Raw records

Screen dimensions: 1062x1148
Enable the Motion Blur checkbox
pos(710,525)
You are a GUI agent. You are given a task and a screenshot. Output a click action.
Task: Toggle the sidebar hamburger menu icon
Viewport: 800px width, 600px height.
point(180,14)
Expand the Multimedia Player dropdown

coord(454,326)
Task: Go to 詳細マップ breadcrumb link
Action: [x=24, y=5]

STATED TASK ▸
Change "Motion Blur" to "Depth of Field" in the entries above, keeping every other part of them the same.

SOLVED EXERCISE ▸
Screen dimensions: 1062x1148
Enable the Depth of Field checkbox
pos(710,525)
You are a GUI agent. You are given a task and a screenshot. Output a click action.
Task: Toggle the sidebar hamburger menu icon
Viewport: 800px width, 600px height.
point(180,14)
Expand the Multimedia Player dropdown

coord(454,326)
Task: Go to 詳細マップ breadcrumb link
Action: [x=24, y=5]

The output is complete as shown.